What all the flux in the labor market underscore is that employees have leverage over employers for the first time in decades. And they are taking advantage of it.
“Now that employees are looking hard for talent, there are more opportunities to go from one job to another,” said Daco, who is one of those millions of people who’ve switched jobs in the past year.
He left his old job several months ago, Daco said, mainly for a new challenge and the chance to do something different.
The same is true for millions of other Americans. Lots of people have left industries in which face-to-face contact with customers is required, for example, and moved to jobs with less visibility to the public.
Fear of COVID was the biggest reason early on, but the combination of the pandemic and tight labor market has made people reevaluate their careers, analysts say.
Consider leisure and hospitality.
The biggest job losses early in the pandemic took place at restaurants, hotels, theaters and the like that cater to large crowds. Even now, employment in the sector is still 1.8 million below its record peak of almost 17 million.
Where did these workers go? Many ended up at transportation or professional jobs with little direct exposure to the public.
The number of people employed by transportation and warehouse companies — think UPS
— has jumped to 6.4 million from 5.8 million before the pandemic. Job gains have been even larger at white-collar businesses.
“This is not just about replacing jobs that were lost during the pandemic,” said Zhao, pointing to rising employment in transportation. “Clearly there are new jobs being created.”

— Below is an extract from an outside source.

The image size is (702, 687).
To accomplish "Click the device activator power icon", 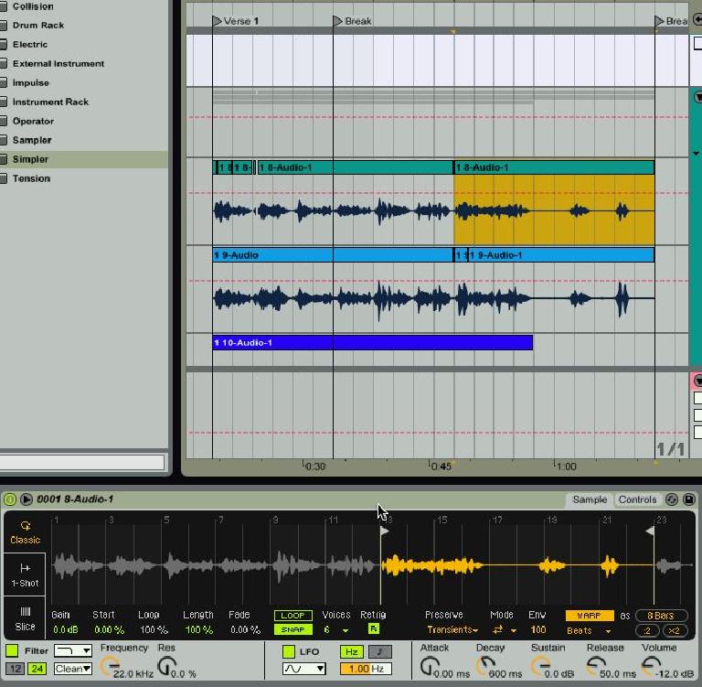I will pos(10,499).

How long can all the quitting and job-hopping go on?
As long as the economy is expanding, the labor market remains tight and companies have to compete aggressively for workers.
“ “If we are saying the Great Resignation is a result of the hot jobs market, we should expect lots of resignations to continue so long as job openings are high.””
“If we are saying the Great Resignation is a result of the hot jobs market, we should expect lots of resignations to continue so long as job openings are high,” Zhao said.
What’s less clear is how long the surge in wages will last.
More people are expected to return to the labor force, for one thing, and ease the upward pressure on wages. Companies are also investing extra in automation, either as a substitute for labor or to help make workers more productive.
Don’t expect wage growth to slow to precrisis levels anytime soon, however. Not with such a tight labor market and U.S. inflation running at a 40-year high. Workers are likely to keep asking for more money.
“From an employers point of view this is very disappointing,” Frick said. “From an employees point of view, it’s great. They have more power.”